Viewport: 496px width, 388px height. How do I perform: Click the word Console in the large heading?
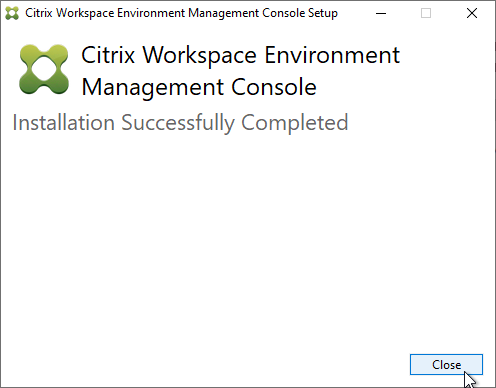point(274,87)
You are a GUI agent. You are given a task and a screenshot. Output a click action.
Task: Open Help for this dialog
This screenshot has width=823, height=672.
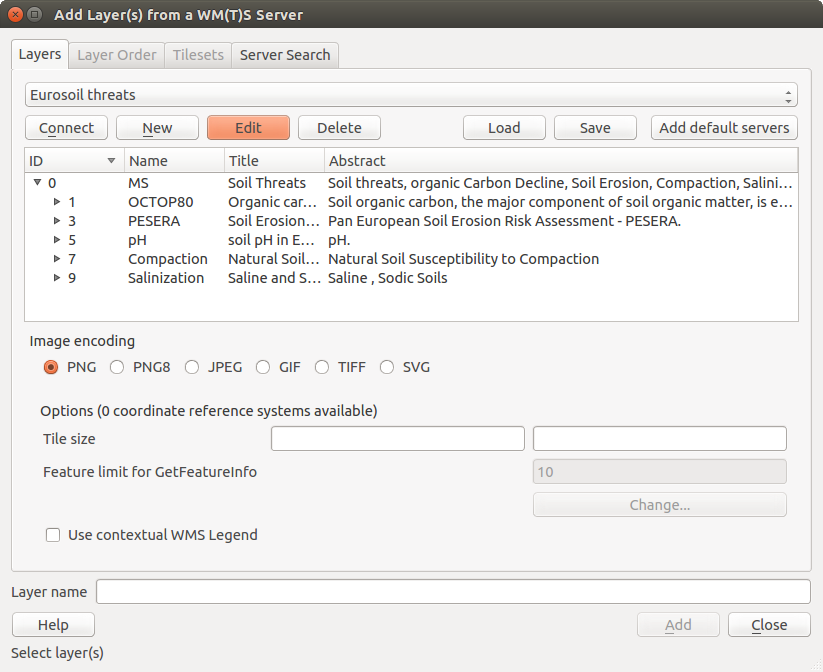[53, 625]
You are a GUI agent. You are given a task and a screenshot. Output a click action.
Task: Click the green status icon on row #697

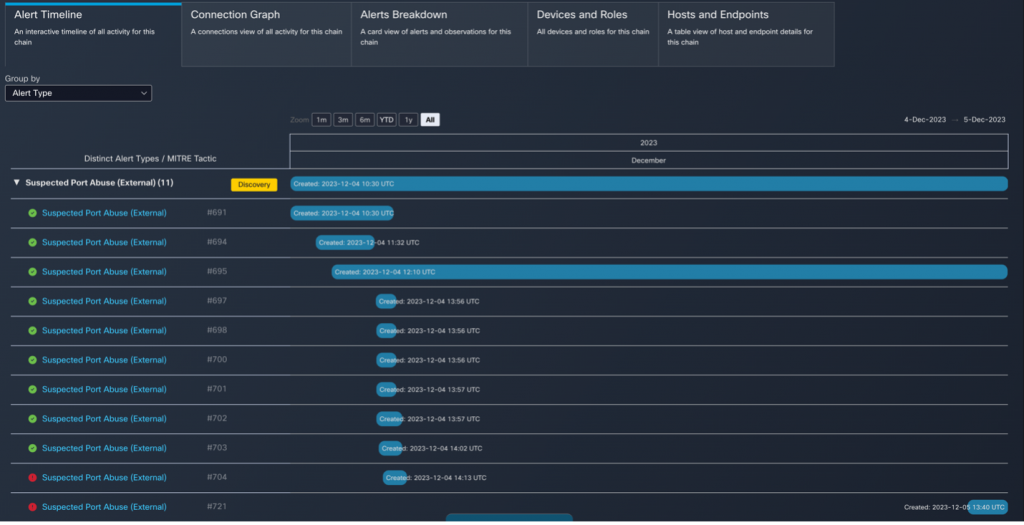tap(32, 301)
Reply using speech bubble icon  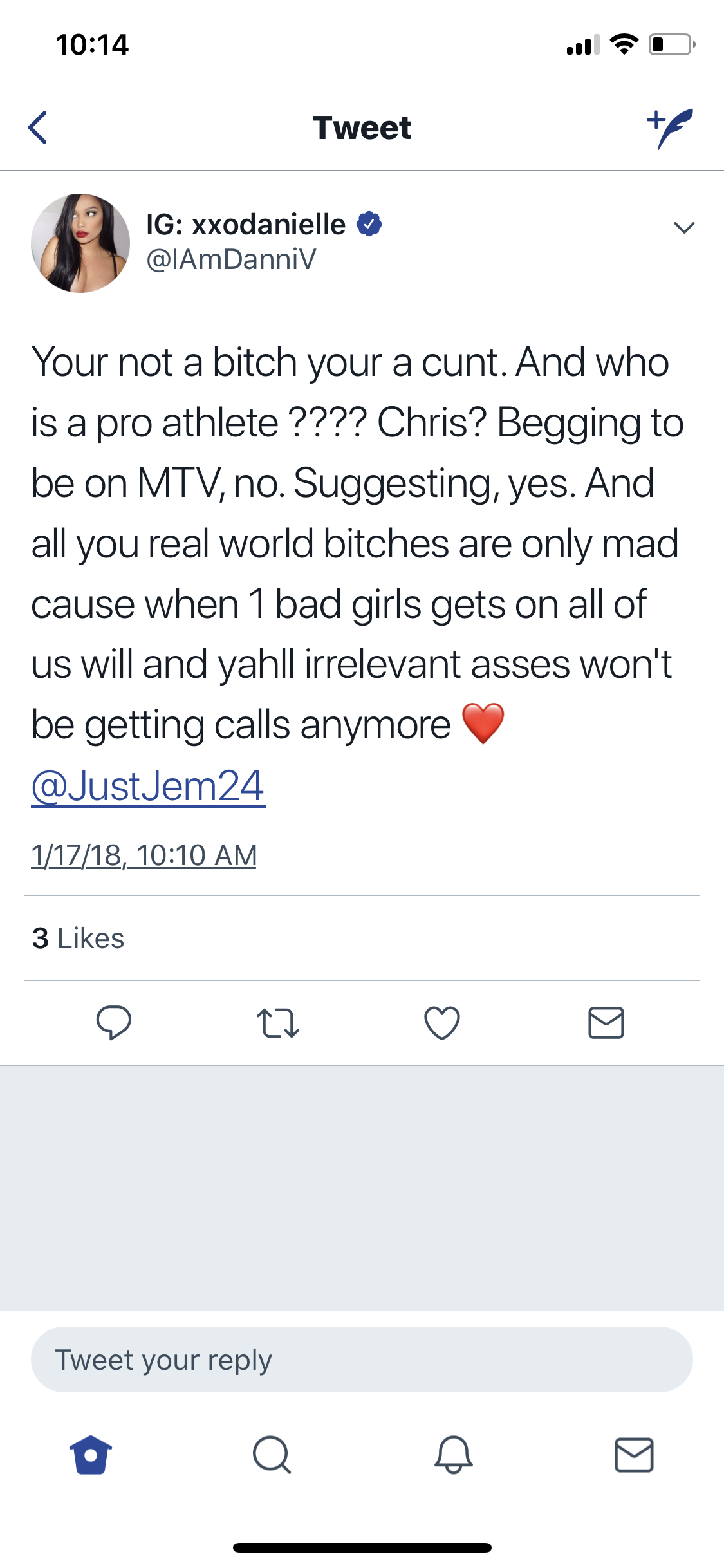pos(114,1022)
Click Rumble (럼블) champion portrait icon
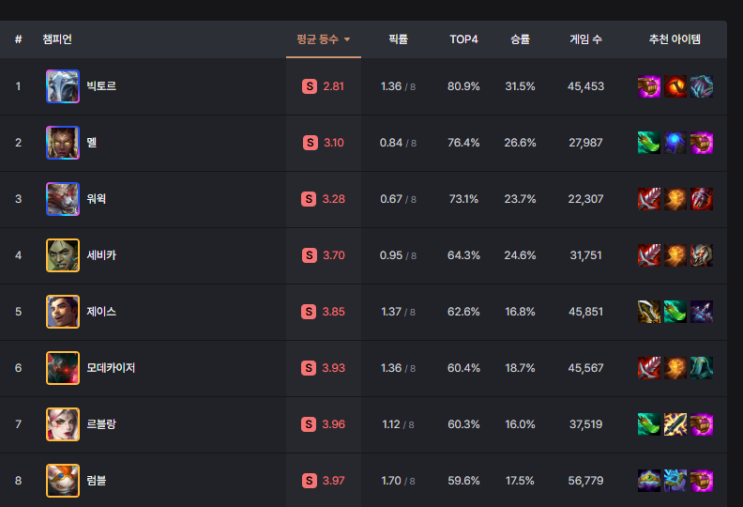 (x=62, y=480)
=======
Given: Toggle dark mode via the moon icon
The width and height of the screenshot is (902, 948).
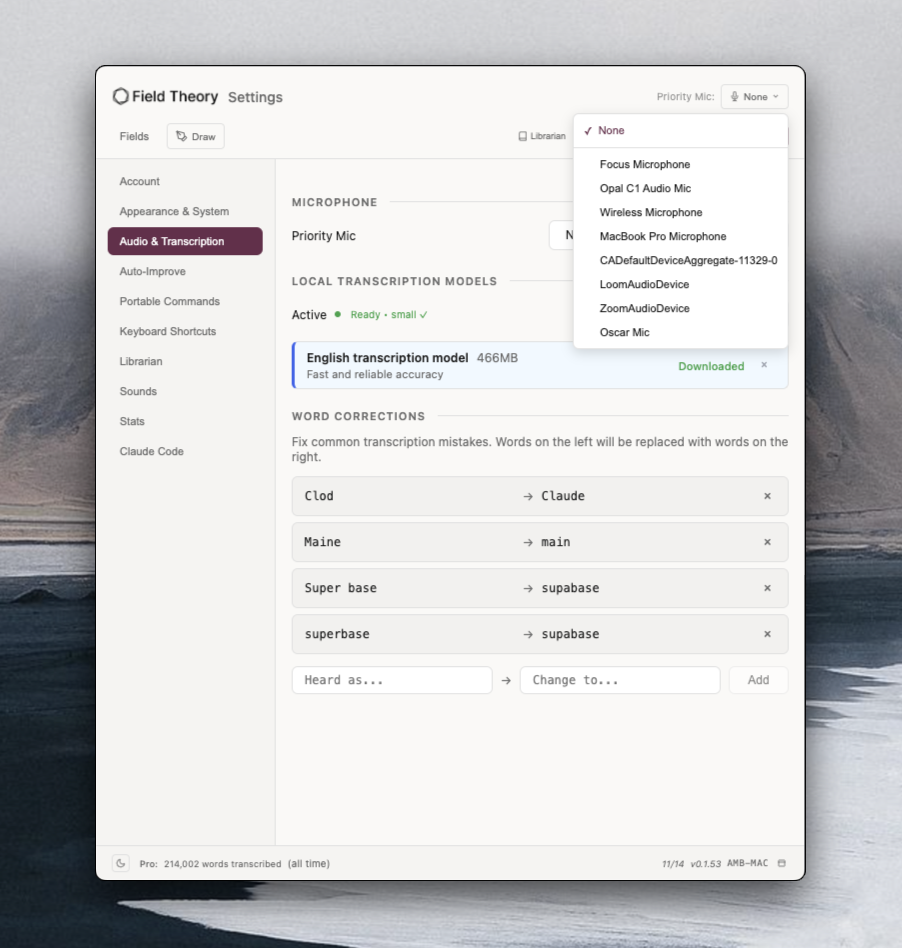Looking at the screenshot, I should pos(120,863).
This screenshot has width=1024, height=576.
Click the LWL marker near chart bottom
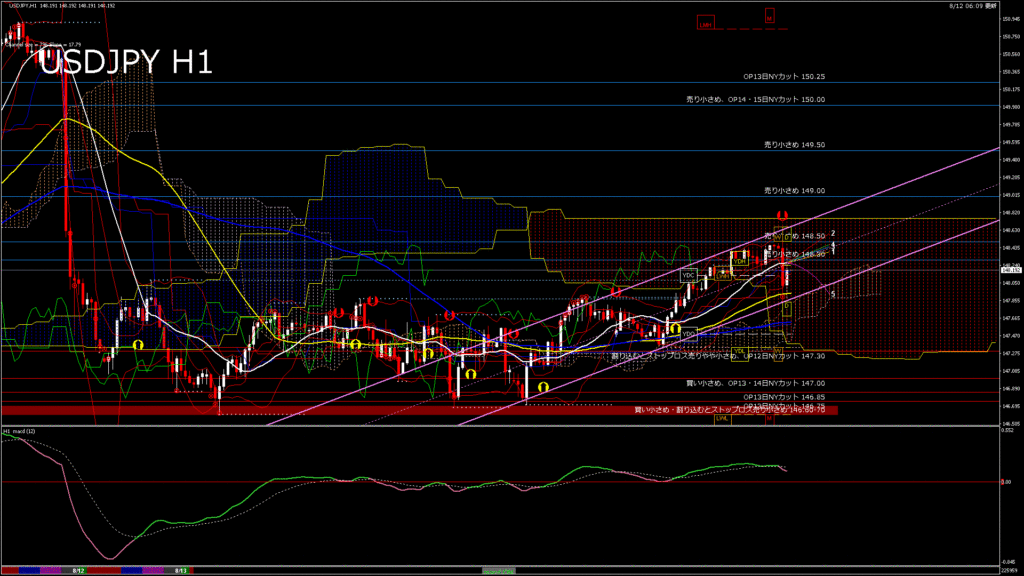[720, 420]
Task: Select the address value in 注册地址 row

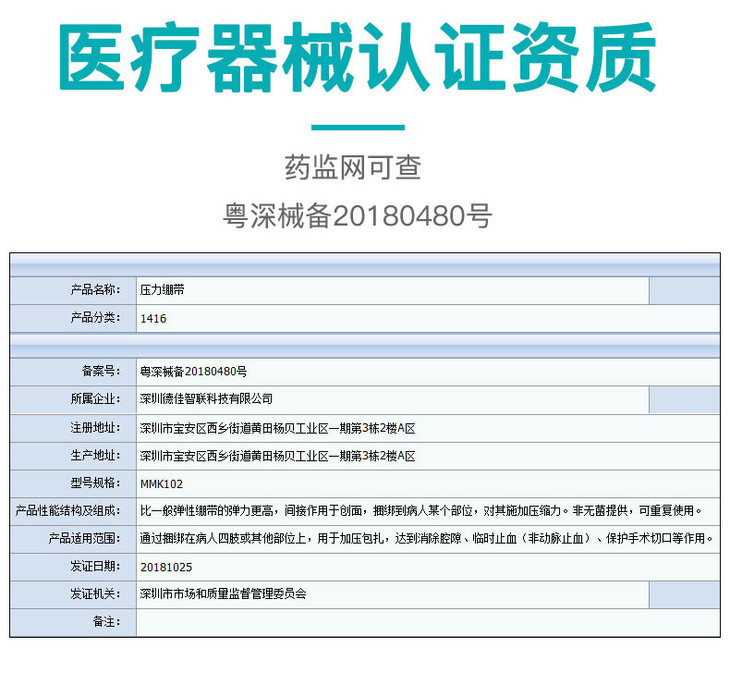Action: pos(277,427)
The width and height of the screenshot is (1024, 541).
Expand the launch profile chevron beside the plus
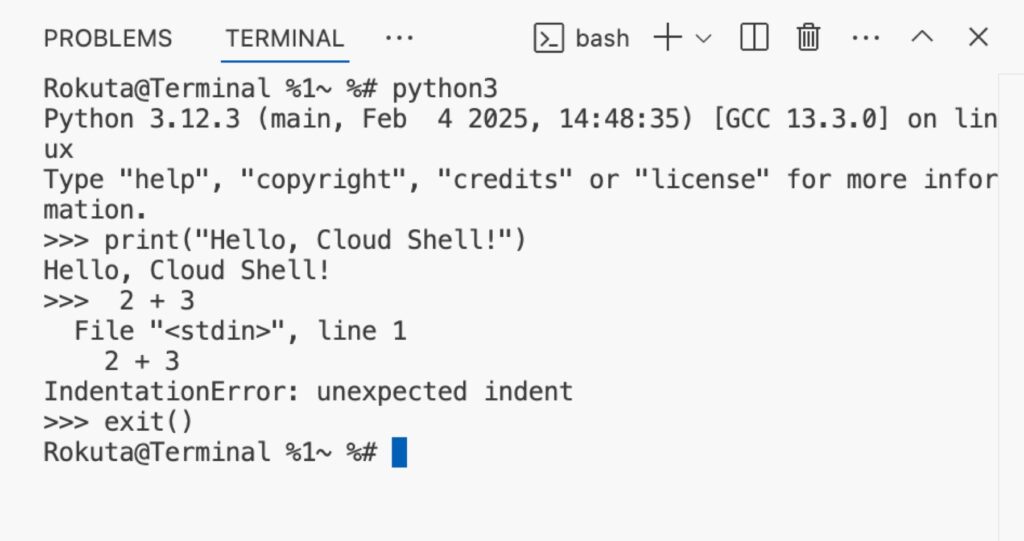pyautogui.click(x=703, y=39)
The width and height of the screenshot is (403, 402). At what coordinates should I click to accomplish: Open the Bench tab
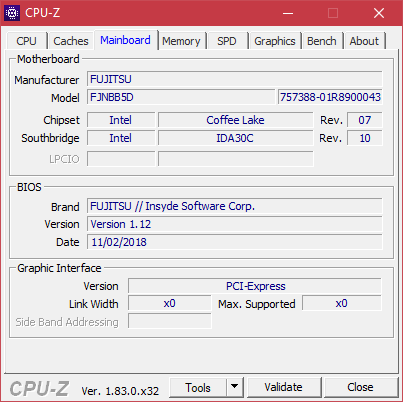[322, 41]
=======
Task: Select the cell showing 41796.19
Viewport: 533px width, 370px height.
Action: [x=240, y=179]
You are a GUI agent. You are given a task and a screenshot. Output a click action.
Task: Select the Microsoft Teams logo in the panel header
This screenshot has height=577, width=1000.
=======
What to work on: Could you restate word for word the lines above, from the one that contains "Task: Select the Microsoft" through the one that contains "This screenshot has height=577, width=1000.", and no others?

Final answer:
Task: Select the Microsoft Teams logo in the panel header
This screenshot has height=577, width=1000.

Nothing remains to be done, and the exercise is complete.